EXERCISE GOAL:
Read through the records. Copy each line that has the word "computer".

(Saved data entries)
※ ※ ※

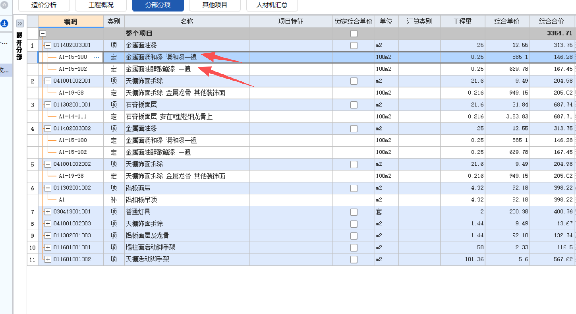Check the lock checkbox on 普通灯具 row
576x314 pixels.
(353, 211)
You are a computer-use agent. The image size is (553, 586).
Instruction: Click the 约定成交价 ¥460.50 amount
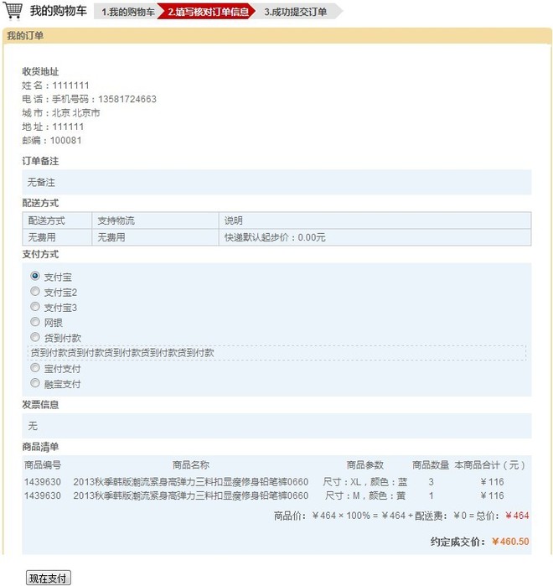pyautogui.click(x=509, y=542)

※ ※ ※

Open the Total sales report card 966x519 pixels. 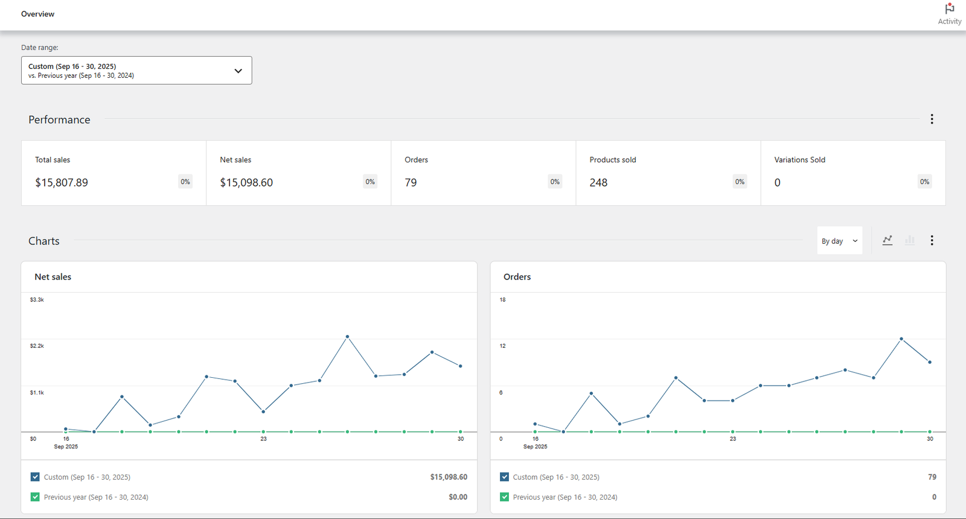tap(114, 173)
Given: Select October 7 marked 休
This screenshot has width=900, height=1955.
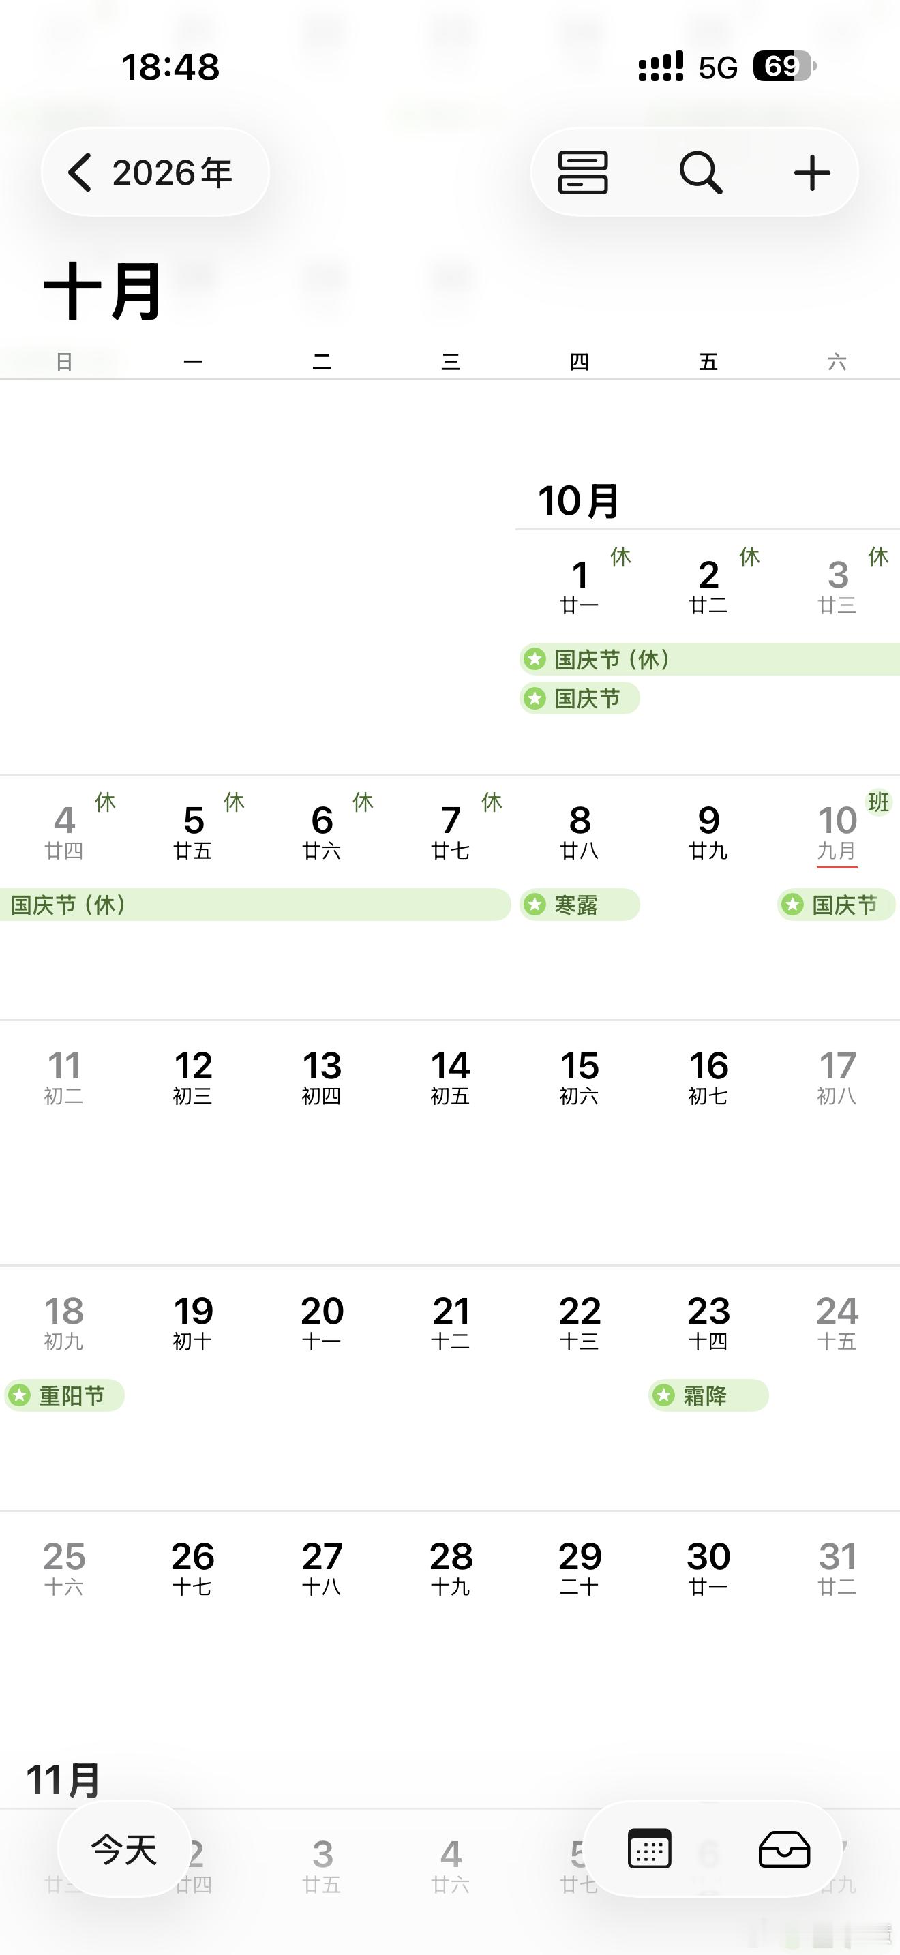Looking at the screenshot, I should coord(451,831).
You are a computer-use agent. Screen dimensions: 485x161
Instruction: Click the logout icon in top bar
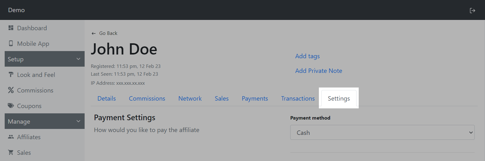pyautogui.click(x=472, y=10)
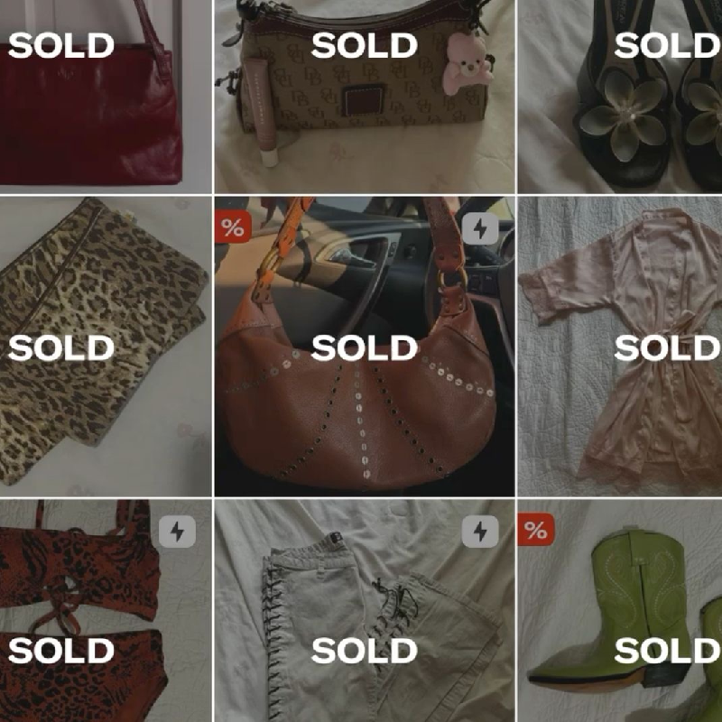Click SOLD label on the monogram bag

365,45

※ ※ ※

YOUR SOLUTION:
You are a computer-use agent. The image size is (553, 586).
You are a computer-use agent. Screen dimensions: 485x161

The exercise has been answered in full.